A Glocal Network of City-States?

This one should probably be in a fictive mode, maybe even in a science-fiction genre. In fact, I’m reconnecting with literature after a long hiatus and now would be an interesting time to start writing fiction. But I’ll still start this as one of those  “ramblings” blogposts that I tend to build or which tend to come to me.

The reason this should be fiction is that it might sound exceedingly naïve, especially for a social scientist. I tend to “throw ideas out there” and see what sticks to other ideas, but this broad idea about which I’ve been thinking for a while may sound rather crazy, quaint, unsophisticated.

See, while my academic background is rather solid, I don’t have formal training in political science. In fact, I’ve frequently avoided several academic activities related to political science as a discipline. Or to journalism as a discipline. Part of my reluctance to involve myself in academic activities related political science relates to my reaction to journalism. The connection may not seem obvious to everyone but I see political science as a discipline in the same frame, and participating in the same worldview, as what I find problematic in journalism.

The simplest way to contextualize this connection is the (“modern”) notion of the “Nation-State.” That context involves me personally. As an anthropologist, as a post-modernist, as a “dual citizen” of two countries, as a folklorist, as a North American with a relatively salient European background, as a “citizen of the World,” and as a member of a community which has switched in part from a “nationalist” movement to other notions of statehood. Simply put: I sincerely think that the notion of a “Nation-State” is outdated and that it will (whether it should or not) give way to other social constructs.

A candidate to replace the conceptual apparatus of the “Nation-State” is both global and local, both post-modern and ancient: a glocal network of city-states (GNoCS).

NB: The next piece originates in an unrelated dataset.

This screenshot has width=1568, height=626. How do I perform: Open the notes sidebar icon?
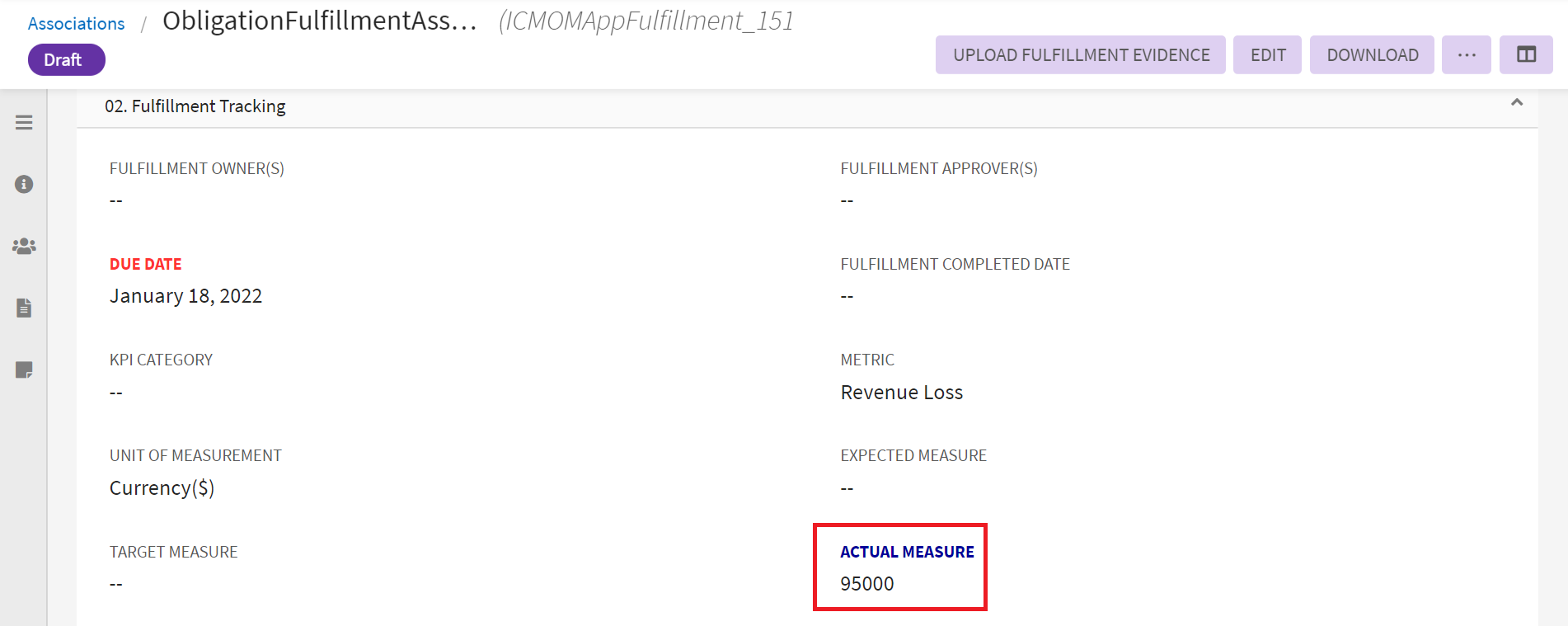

Yes, I know, it sounds awkward. No, I’m not saying that things would necessarily be better in a post-national world. And I have no idea when this shift from the “nation-states” frame to a network of city-states may happen. But I sincerely think that it could happen. And that it could happen rather quickly.

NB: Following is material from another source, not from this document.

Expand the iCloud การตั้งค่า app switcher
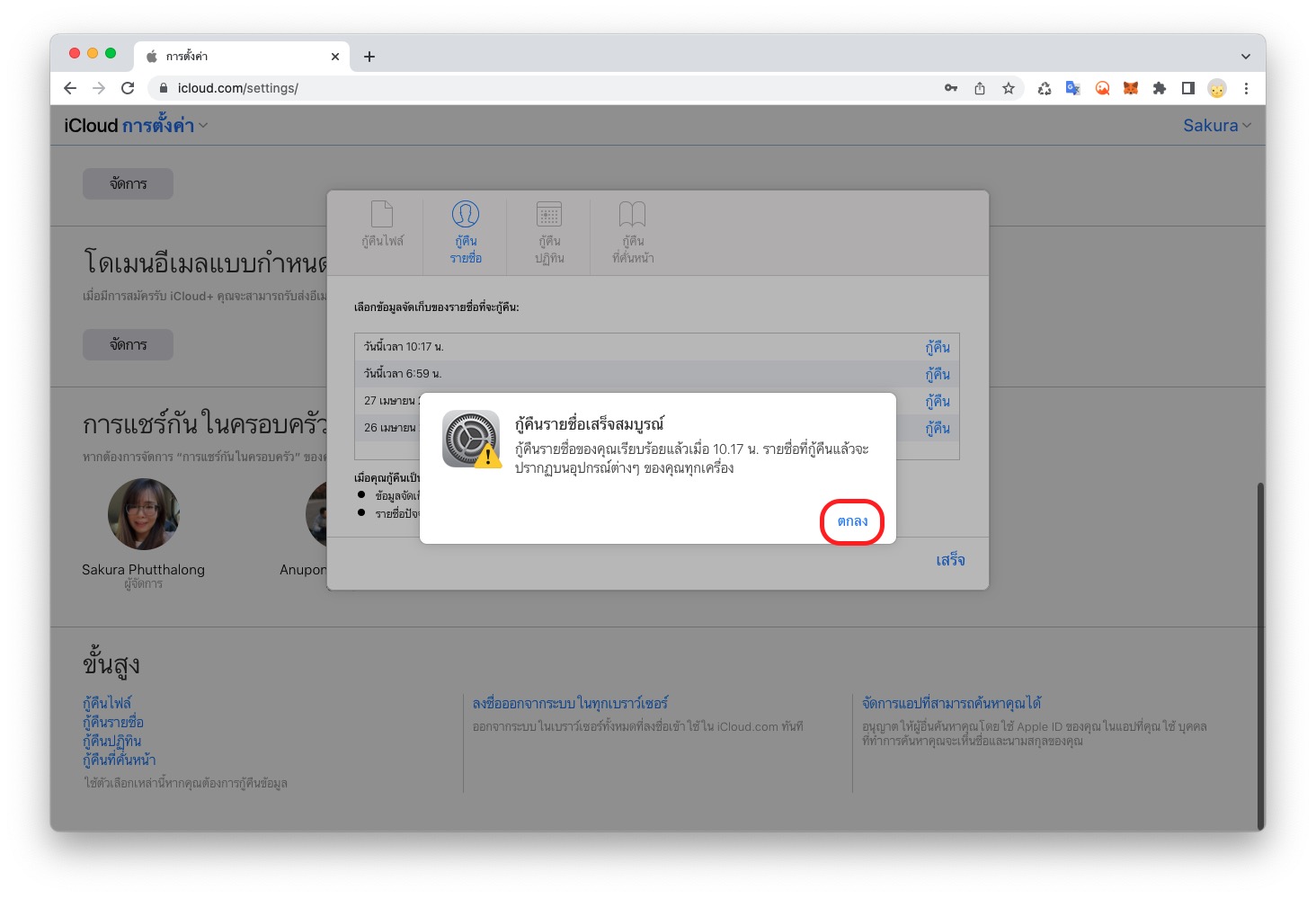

Not that the shift would be so radical as to obliterate the notion of “nation-state” overnight. In this case, I’m closer to Foucault’s épistémè than to Kuhn’s paradigm. After all, while the “Democratic Nation-State” model is global, former social structures are still present around the Globe and the very notion of a “Nation-State” takes different values in different parts of the world. What I envision has less to do with the linear view of history than with a perspective in which different currents of social change interact with one another over time, evoking shifts in polarity for those who hold a binary perspective on social issues.

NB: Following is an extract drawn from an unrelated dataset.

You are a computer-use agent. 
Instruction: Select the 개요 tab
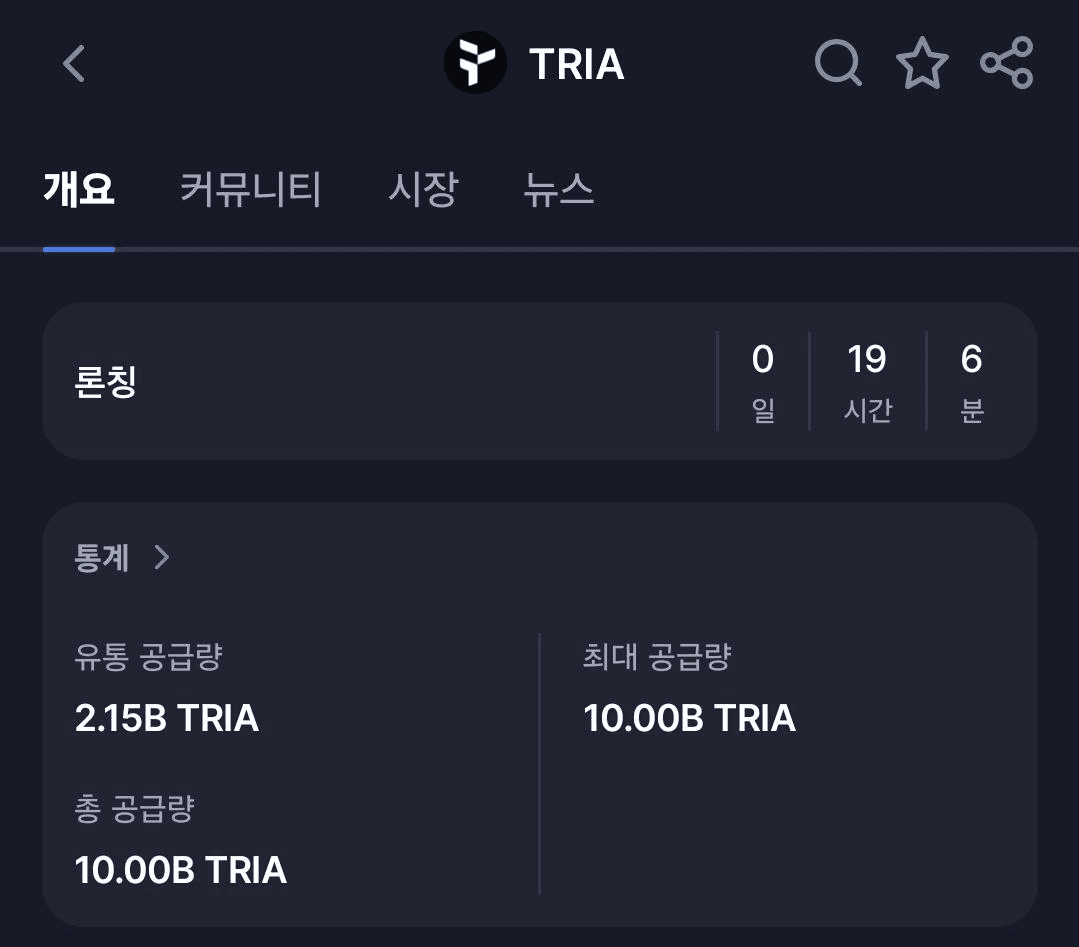(79, 189)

I started “working on” this post four months ago. I was just taking some notes in a blog draft, in view of a blogpost, instead of simply keeping general notes, as I tend to do. This post remained on my mind and I’ve been accumulating different threads which can connect to my basic idea. I now realize that this blogpost will be more of a placeholder for further thinking than a “milestone” in my reflection on the topic. My reluctance to publish this blog entry had as much to do with an idiosyncratic sense of prudence as with time-management or any other issue. In other words, I was wary of sticking my neck out. Which might explain why this post is so personal as compared to most of my posts in English.

As uninformed as I may seem of the minutiae of national era political science, I happen to think that there’s a lot of groupthink involved in the way several people describe political systems. For instance, there’s a strong tendency for certain people, journalists especially, to “count countries.” With relatively few exceptions (especially those which have to do with specific international institutions like the United Nations or the “G20”) the number of countries involved in an event only has superficial significance. Demographic discrepancies between these national entities, not tio mention a certain degree of diversity in their social structures or even government apparatus, makes “counting countries” appear quite misleading, especially when the issue has to do with, say, social dynamics or geography. It sounds at times like people have a vague “political map of the World” in their heads and that this image preempts other approaches to global diversity. This may sound like a defensive stance on my part, as I try to position myself as “perhaps crazy but not more than others are.” But the issue goes deeper. In fact, it seems that “countries” are so ingrained  in some people’s minds and political borders are so obvious that local and regional issues are perceived as micro-version of what happens at the “national level.” This image doesn’t seem so strange when we talk about partisan politics but it appears quite inappropriate when we talk about a broad range of other subjects, from epidemiology to climate change, from online communication to geology, from language to religion.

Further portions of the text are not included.